Il faut dire que la faiblesse est importante autant que la force. Je pense en disant cela à Xavier Le Pichon qui est un grand théoricien de la géologie. Vous savez qu’on explique les tremblements de terre par des avancées de plaques très profondes sous l’écorce terrestre. Ce sont des forces extrêmement considérables qui, agissent. Mais elles se manifestent seulement aux points de cassure qui sont les points d’évolution de la terre. Or Xavier Le Pichon souligne que ces points de rupture sont justement les points de faiblesse, ceux où la résistance est la plus faible. Dans le monde humain, n’est-ce pas aussi à l’endroit où la résistance est la plus faible que l’évolution sera la plus grande ? Ne manquons-nous pas d’une compréhension positive de la faiblesse ?

RQM : Vous avez fait une réflexion sur la place de la culture au XXème siècle, sur l’avenir. Les populations en grande pauvreté apparaissent à beaucoup comme retardataires. Et l’un des soucis de notre réflexion commune pour agir est de déceler les chances d’avenir pour les plus pauvres. Où sont-elles ?

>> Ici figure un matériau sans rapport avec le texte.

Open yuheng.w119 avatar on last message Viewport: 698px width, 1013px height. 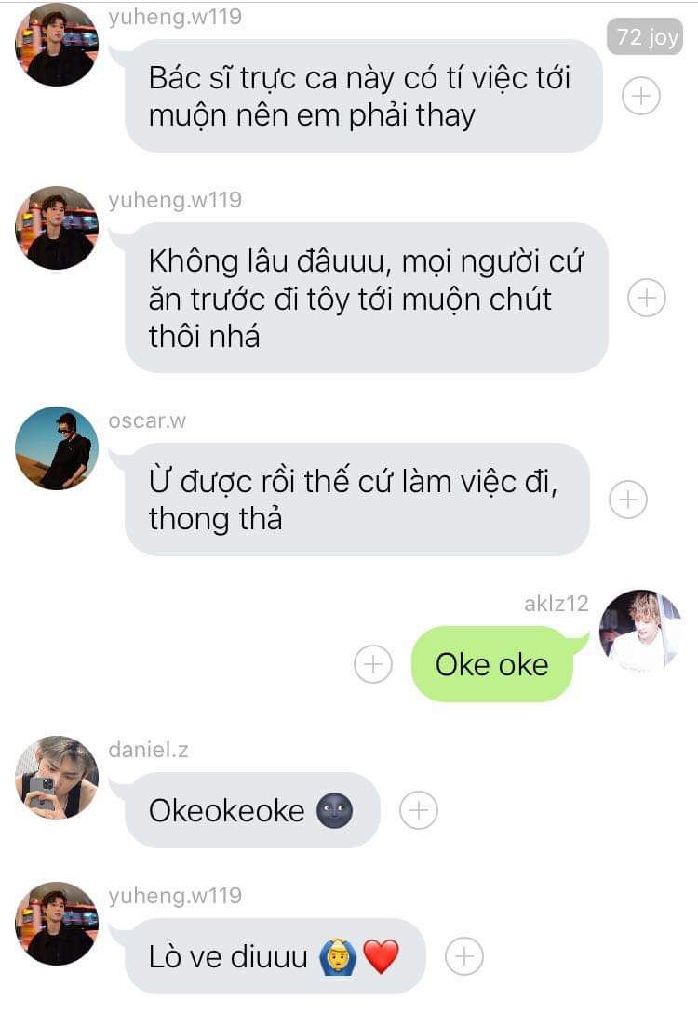coord(57,924)
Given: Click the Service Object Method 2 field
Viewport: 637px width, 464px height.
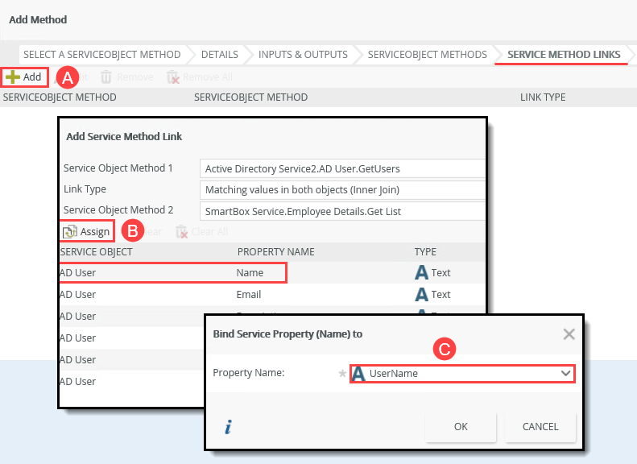Looking at the screenshot, I should 342,211.
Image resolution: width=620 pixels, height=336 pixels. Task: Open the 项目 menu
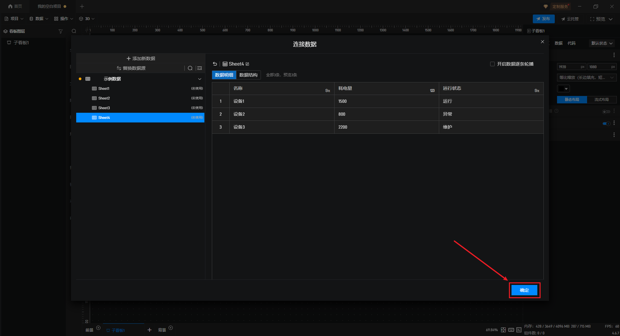pos(14,19)
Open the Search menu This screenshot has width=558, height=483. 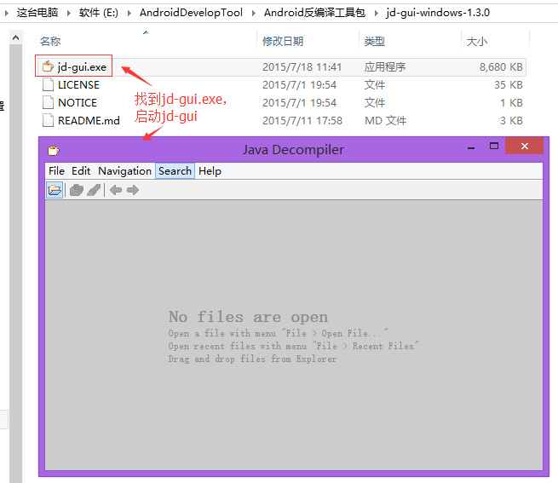tap(175, 170)
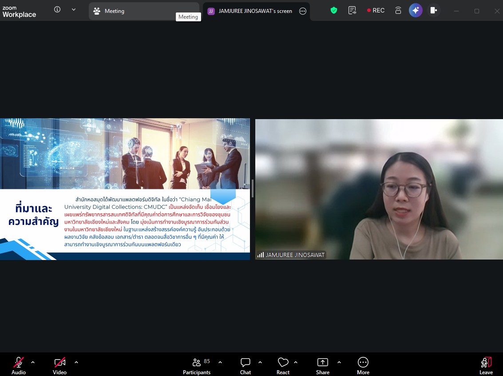503x376 pixels.
Task: Click the green encryption shield icon
Action: point(334,10)
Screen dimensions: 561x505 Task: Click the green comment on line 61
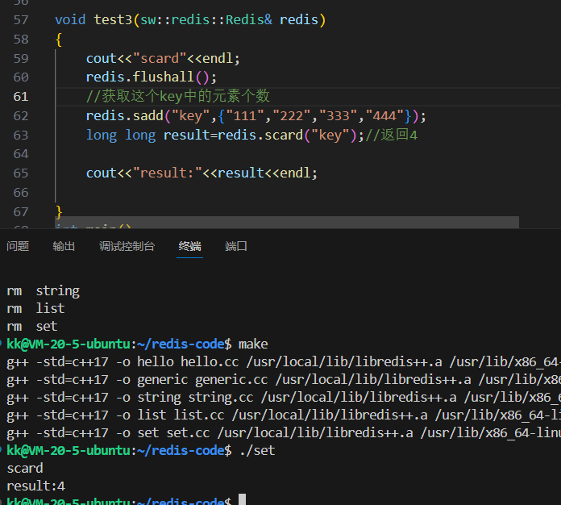pos(177,96)
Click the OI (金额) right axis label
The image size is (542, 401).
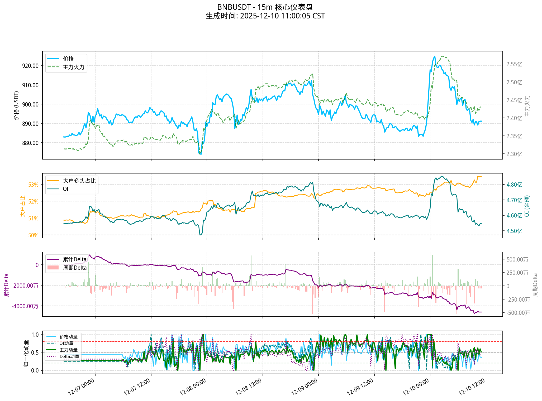coord(527,206)
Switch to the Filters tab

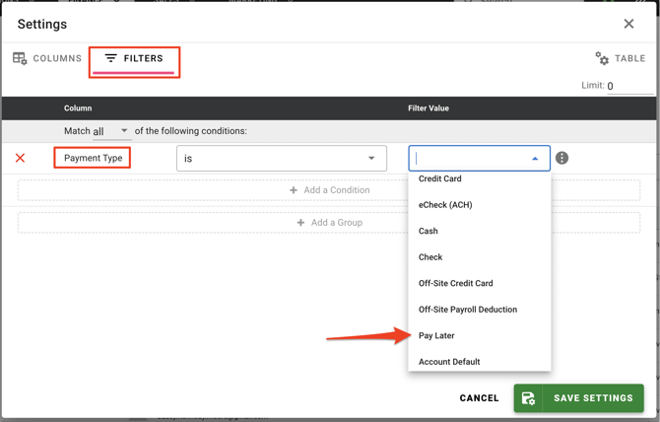[134, 59]
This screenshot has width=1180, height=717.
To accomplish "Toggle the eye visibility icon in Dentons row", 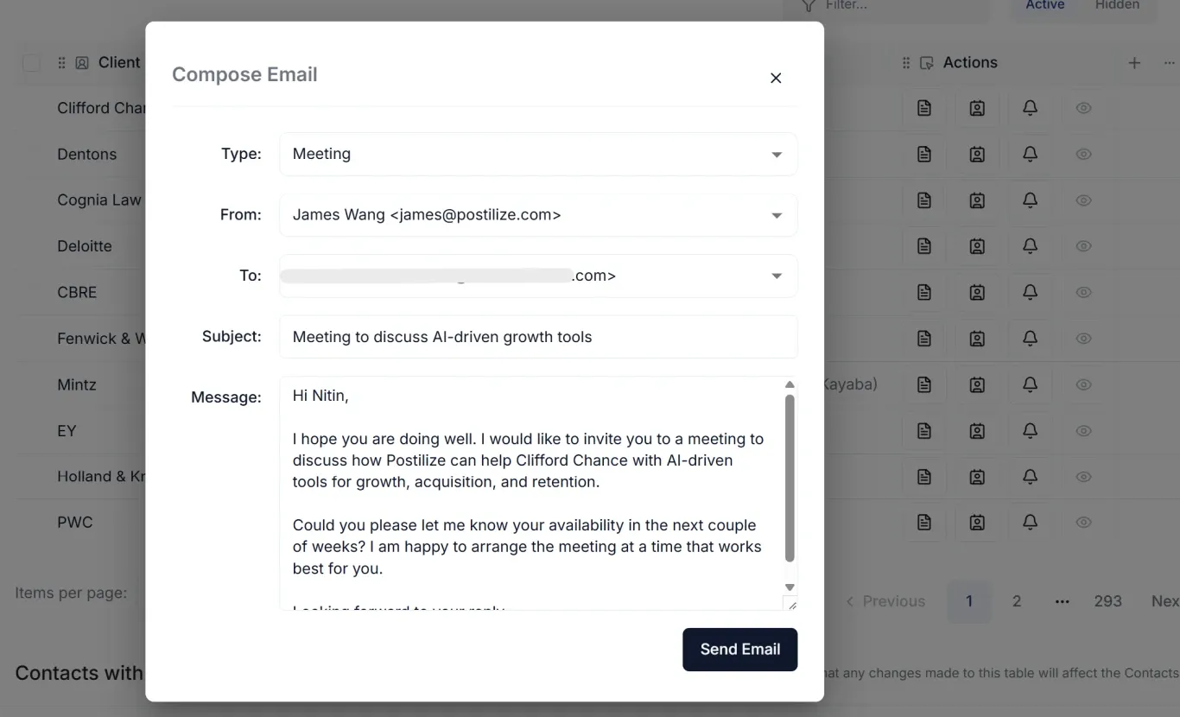I will pos(1083,155).
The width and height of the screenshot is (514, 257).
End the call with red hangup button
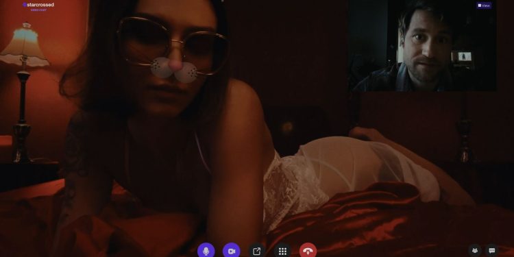tap(308, 251)
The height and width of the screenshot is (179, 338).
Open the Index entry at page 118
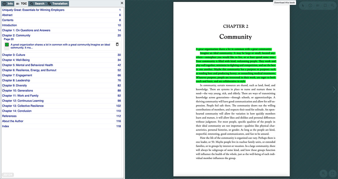tap(61, 126)
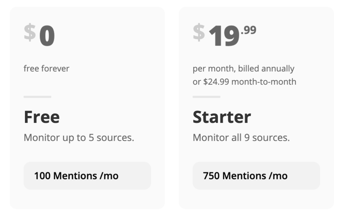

Je ne sais si je réponds exactement à votre question mais je ne crois pas du tout que votre action soit retardataire. Je pense au contraire que vous êtes dans l’avenir. Car, traiter en actes et en réalité, du rapport entre culture, science et misère c’est prendre pied sur le front du plus grand problème mondial contemporain. Un problème que les grands philosophes du XIXème siècle, confrontés à la question du paupérisme n’ont pas réussi à poser et à résoudre.

Se placer là c’est être en pointe. Car on peut faire de la science dans un laboratoire ou un cabinet de travail, mais la faire travailler à l’égalité et la confronter à l’expérience acquise par les hommes ensemble, me semble relever à certains égards d’une science supérieure. Disons d’une science du vivre ensemble pour laquelle mes collègues scientifiques et moi n’avons pas acquis de compétences spéciale.

Michel Serres

Michel Serres est membre de l’Académie française, professeur de philosophie à la Sorbonne (Paris) et à l’Université de Stanford (Etats-Unis) Son dernier livre « Le tiers instruit » (Ed. François Bourin) porte sur les questions d’éducation et de métissage.